A 2001 UNDP internal audit reportedly also noted that the UNDP checkbook was not adequately controlled or kept in a secure spot. One can only infer that while the counterfeit $100 bills were locked away in the office safe, the checkbook was not.

Ideally, the job of looking into all this could simply be entrusted to the management of the U.N. itself. But so far the new Secretary-General Ban Ki-moon has been defaulting, step by step, to some of the worst habits of his predecessor, Kofi Annan, whose practice when confronted with scandal was to set up inquiries so opaque, oddly timed, and inadequate that the investigations themselves tended to evolve into cover-ups.

And so it seems to be going now. When the Cash-for-Kim scandal burst upon the scene back in January, Ban promised that same day an urgent global audit of the entire U.N. system, which his spokeswoman said would be carried out by genuinely independent, external auditors. Instead, the following week Ban turned the job over to the U.N.’s own so-called “external” Board of Auditors, staffed by the governments of South Africa, the Philippines, and France — the same trio that oversaw Oil-for-Food at the height of its corruption, but failed to blow the whistle. The scope of Ban’s global audit was scaled back, at least for the time being, to U.N. agencies working in North Korea, or at least some of them, including UNDP.

And even with that much-narrowed mission, the audit has not even begun yet. In February, Ban’s spokeswoman, Michele Montas, told the press: “The external auditors have started on the process.” Then it turned out they had not, but the audit was supposed to start this past Monday. Then it transpired that the auditors were not ready. Now it turns out that the audit is due to begin this coming Monday — two months after it was promised as a top priority. But the first phase will be a review conducted in New York, not Pyongyang. A U.N. internal memo dated March 1, 2007, says this review may lead only to a “possible” visit to North Korea and a report with “preliminary findings (if any).”

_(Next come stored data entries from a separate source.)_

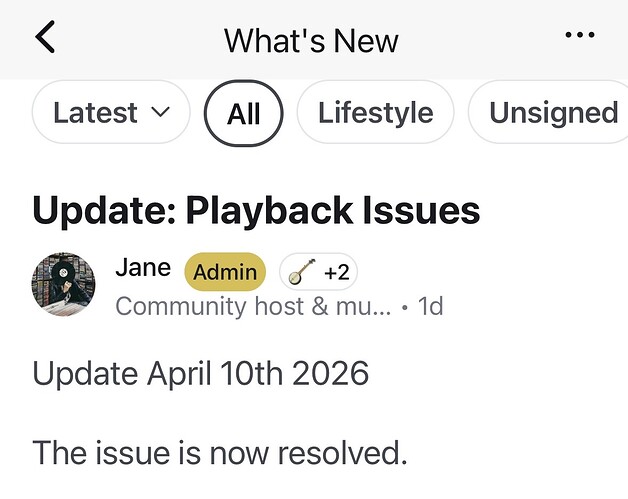Click the chevron arrow beside Latest
Screen dimensions: 628x499
click(161, 113)
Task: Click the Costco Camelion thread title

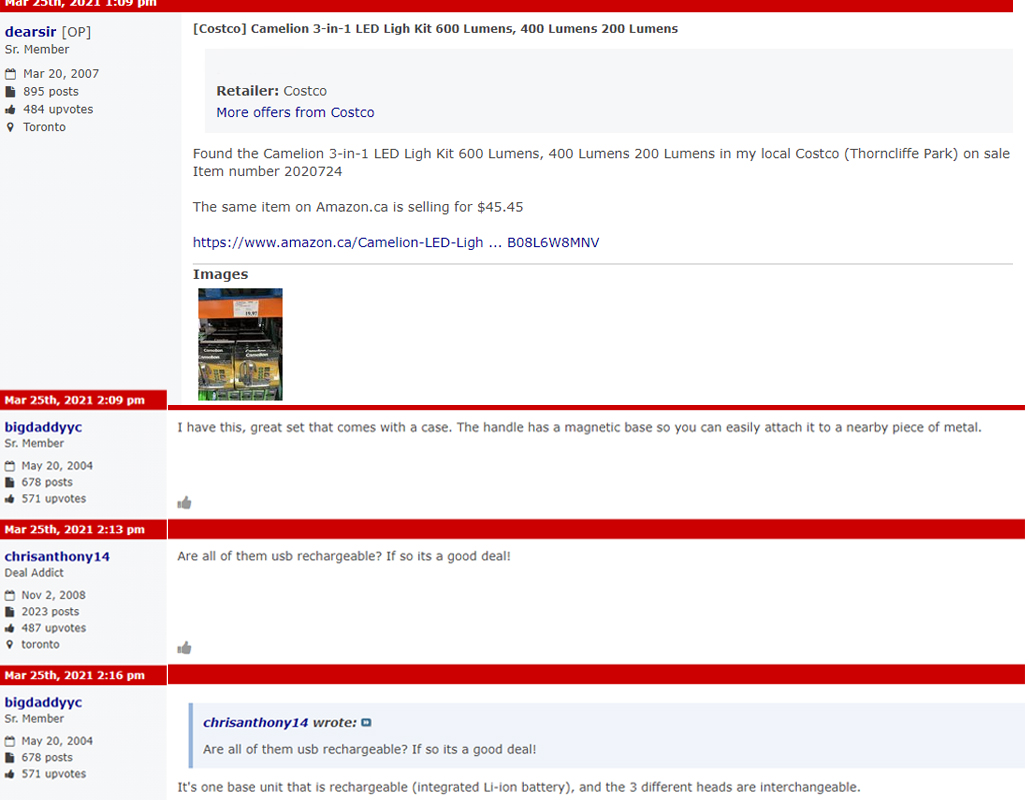Action: tap(435, 29)
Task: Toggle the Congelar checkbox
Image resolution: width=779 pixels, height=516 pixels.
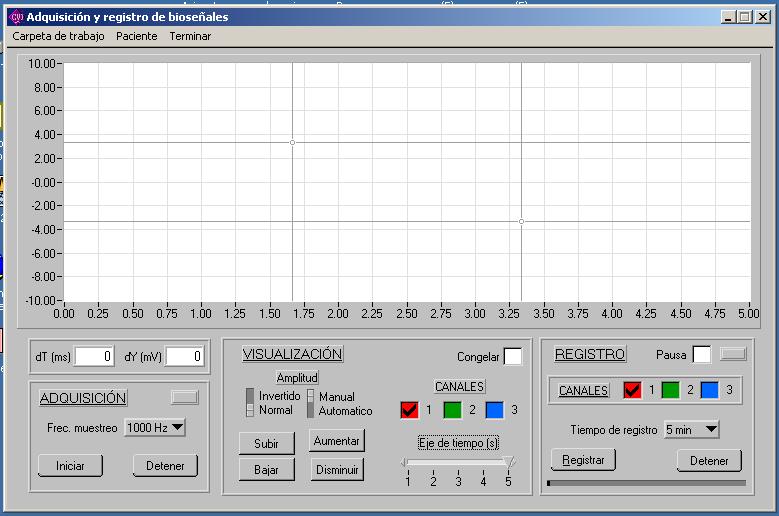Action: [x=512, y=357]
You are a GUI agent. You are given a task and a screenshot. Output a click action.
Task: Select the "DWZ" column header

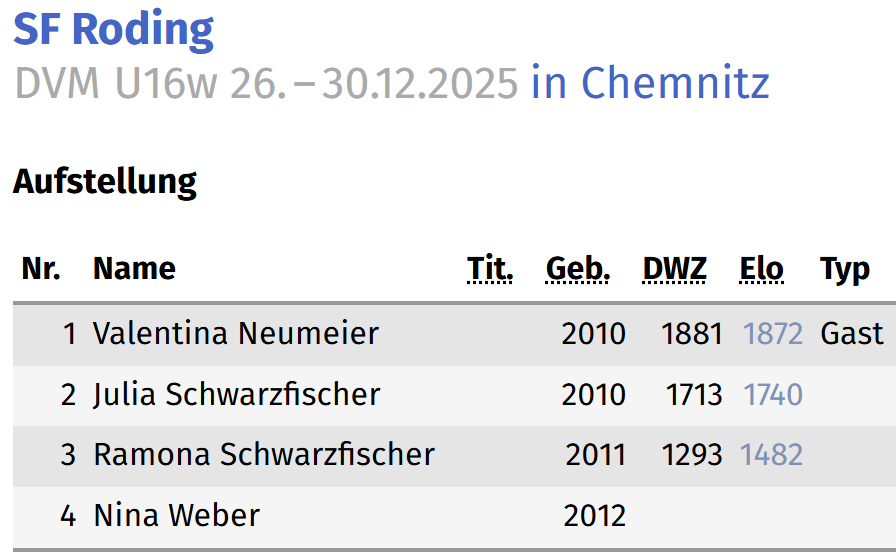[675, 269]
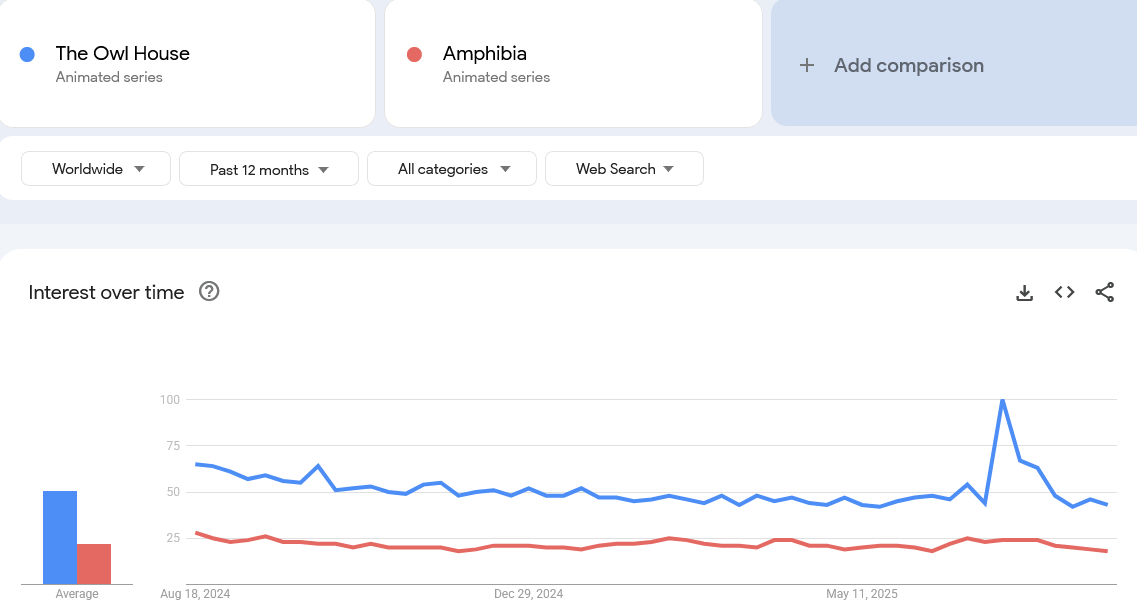1137x605 pixels.
Task: Click the Add comparison button
Action: coord(908,66)
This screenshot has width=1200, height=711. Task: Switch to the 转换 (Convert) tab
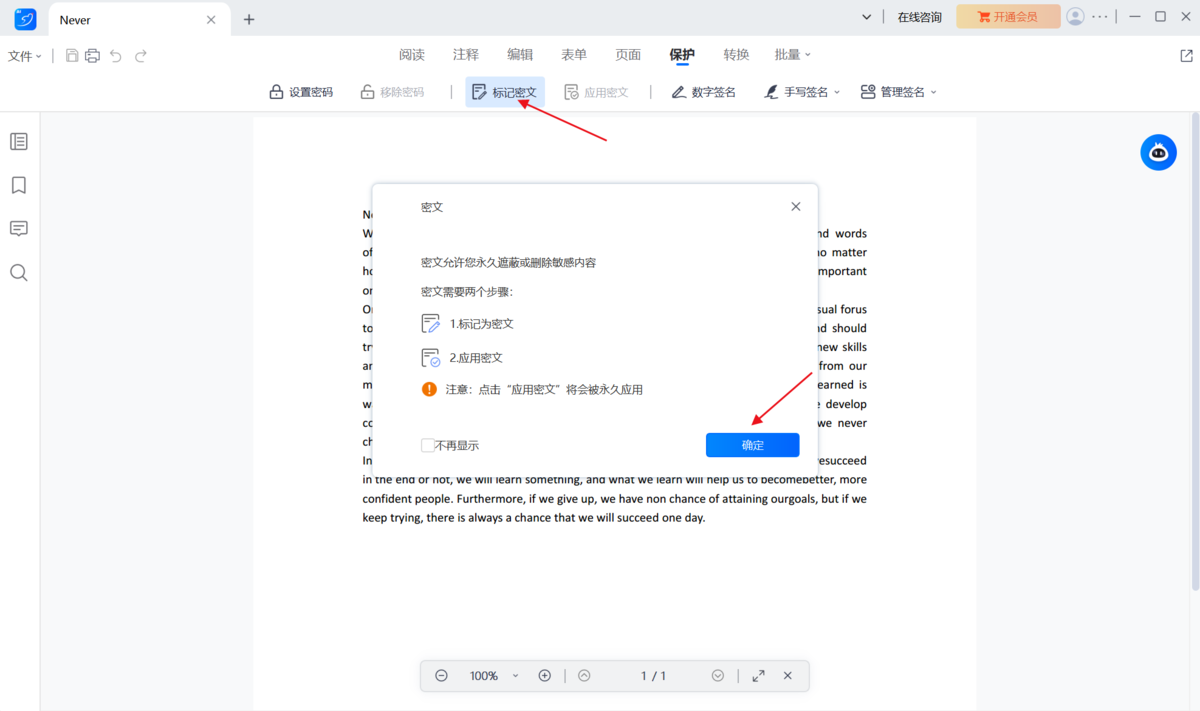736,54
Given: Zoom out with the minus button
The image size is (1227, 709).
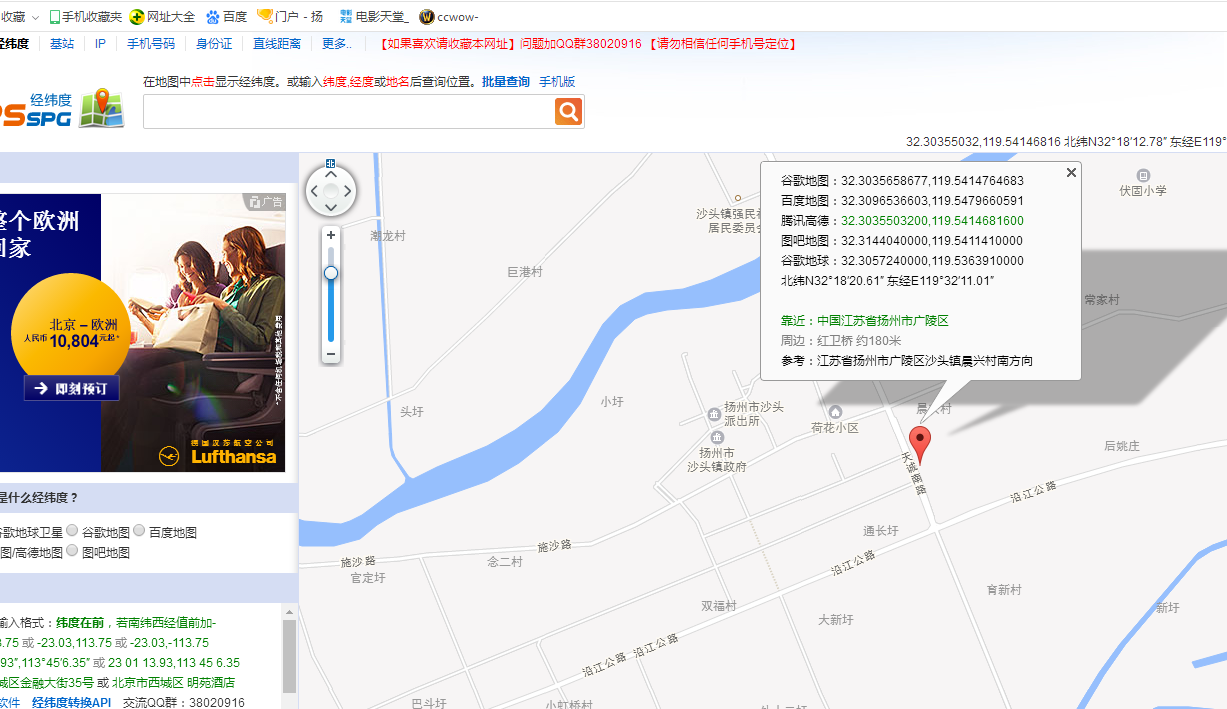Looking at the screenshot, I should (x=331, y=354).

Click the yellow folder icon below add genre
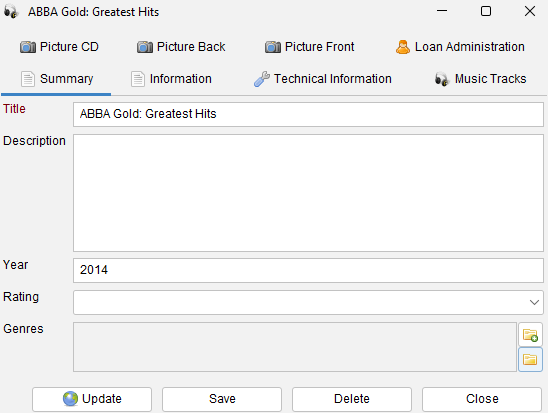click(x=530, y=360)
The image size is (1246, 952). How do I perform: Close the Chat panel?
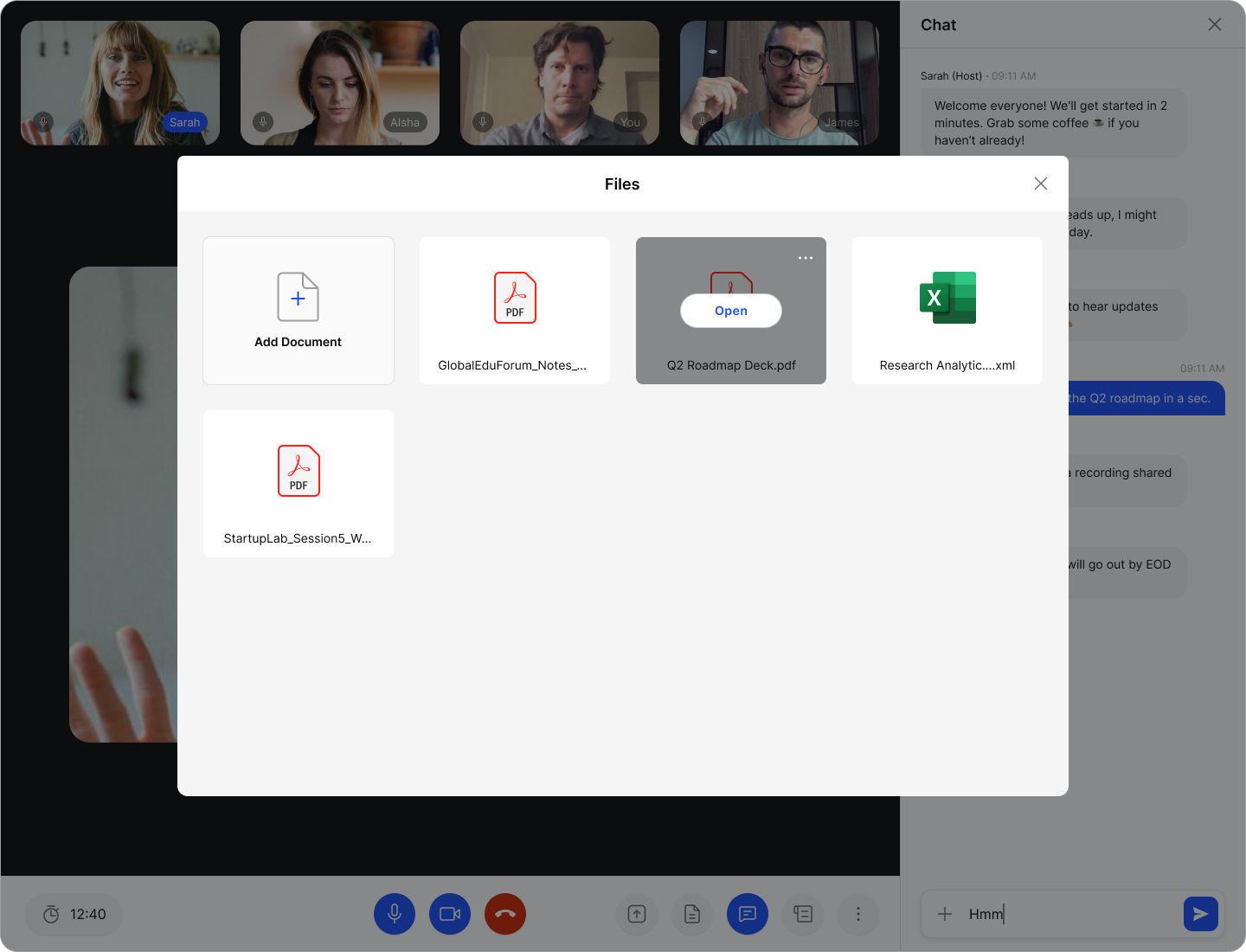[x=1215, y=24]
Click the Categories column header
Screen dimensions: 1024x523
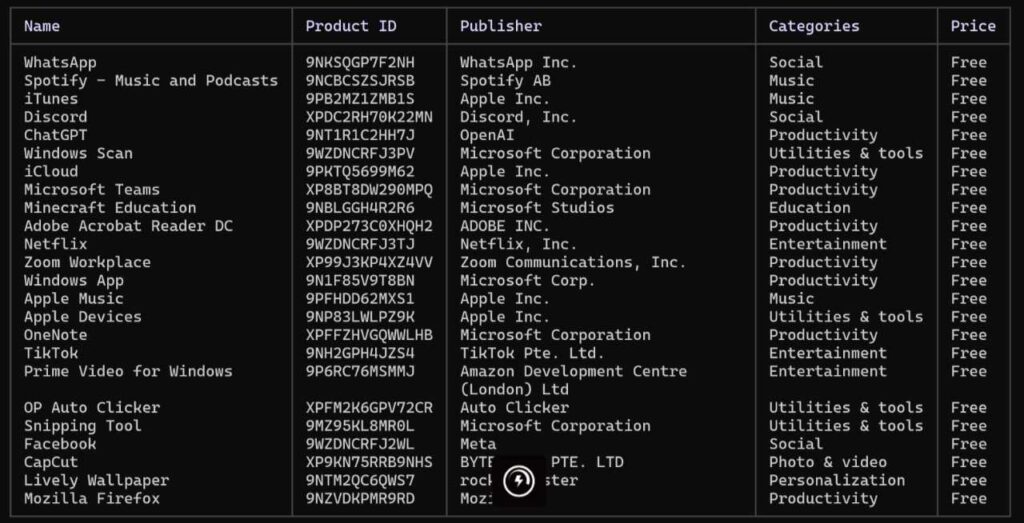coord(813,26)
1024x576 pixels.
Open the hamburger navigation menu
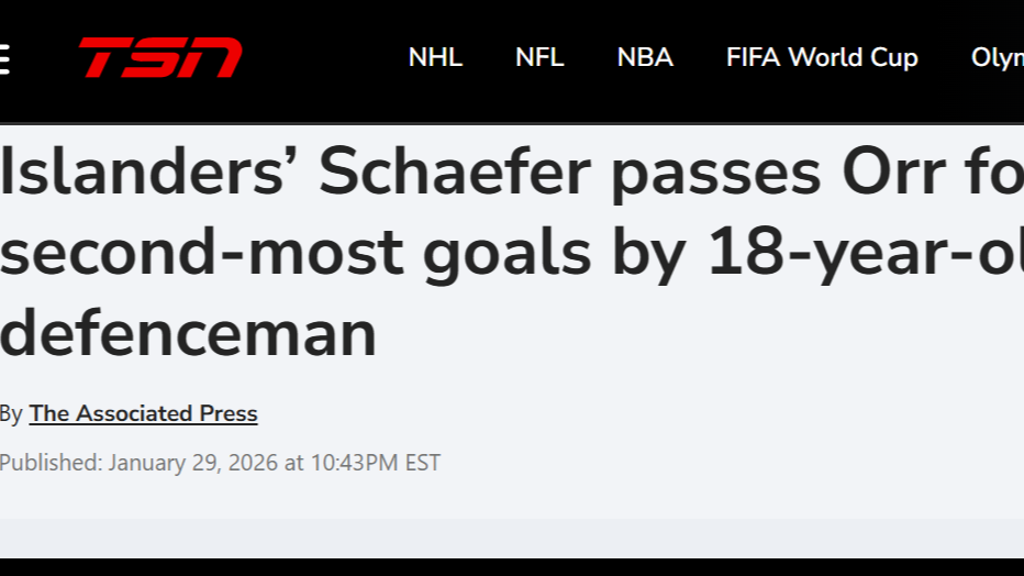click(x=4, y=58)
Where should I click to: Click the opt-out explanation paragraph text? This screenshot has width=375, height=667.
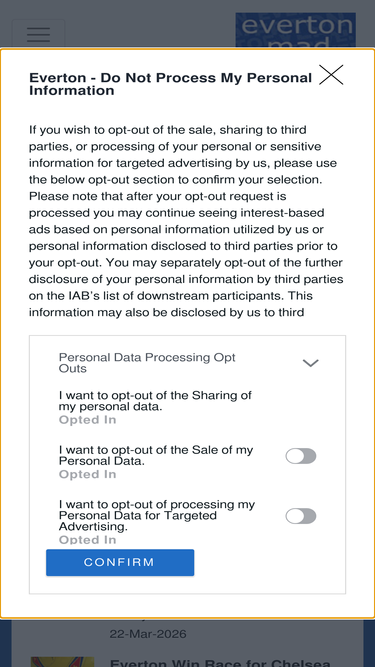[186, 221]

So, in this U.N. welter of cash and Kim, who’s left to exercise any real oversight? One might suppose the U.S., except that Secretary of State Condoleezza Rice appears to have turned over North Korea policy entirely to Assistant Secretary Chris Hill, envoy to the Six-Party talks on North Korea. Hill’s approach is to appease North Korea at any cost, and hope that by paying nuclear extortion in the form of free fuel and utterly undeserved respect, and sending in the same feckless U.N. inspectors who have been visiting Iran, the U.S. might persuade Kim Jong Il to give up his bomb program. If the Chris Hill doctrine ends up propelling the UNDP back into Pyongyang — as might well happen — maybe there’s at least one useful role the U.N. inspectors could play:  Take a peek now and then inside the UNDP office safe.

— Claudia Rosett is a journalist-in-residence at the Foundation for Defense of Democracies who blogs at The Rosett Report.